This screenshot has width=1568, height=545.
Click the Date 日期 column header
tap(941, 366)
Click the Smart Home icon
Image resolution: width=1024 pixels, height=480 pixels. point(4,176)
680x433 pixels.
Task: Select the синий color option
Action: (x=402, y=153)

--

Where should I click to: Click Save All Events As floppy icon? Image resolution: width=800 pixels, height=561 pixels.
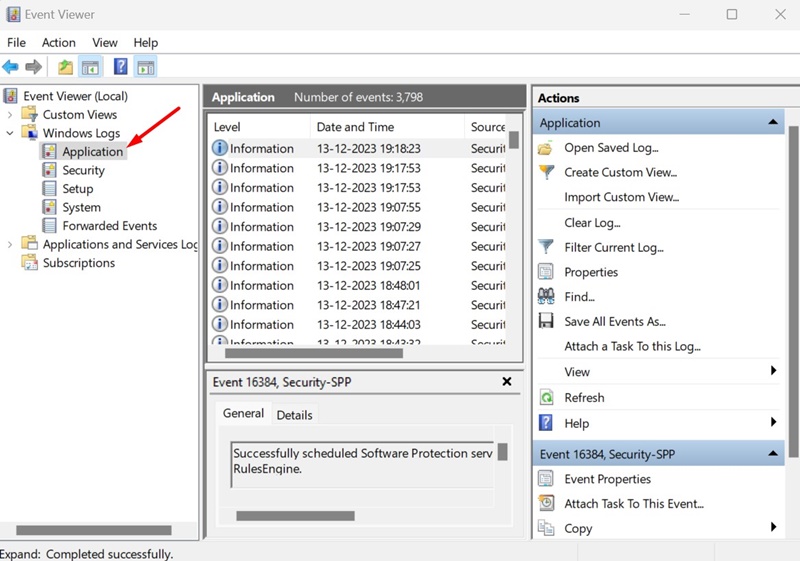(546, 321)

Exercise brief: Repeat the material word for word, beginning at the line that contains "This screenshot has width=1568, height=545." and stopping after the line that contains "Action: (x=402, y=153)".

Solution for this exercise:
This screenshot has width=1568, height=545.
Click the Date 日期 column header
tap(941, 366)
Click the Smart Home icon
Image resolution: width=1024 pixels, height=480 pixels. point(4,176)
680x433 pixels.
Task: Select the синий color option
Action: (x=402, y=153)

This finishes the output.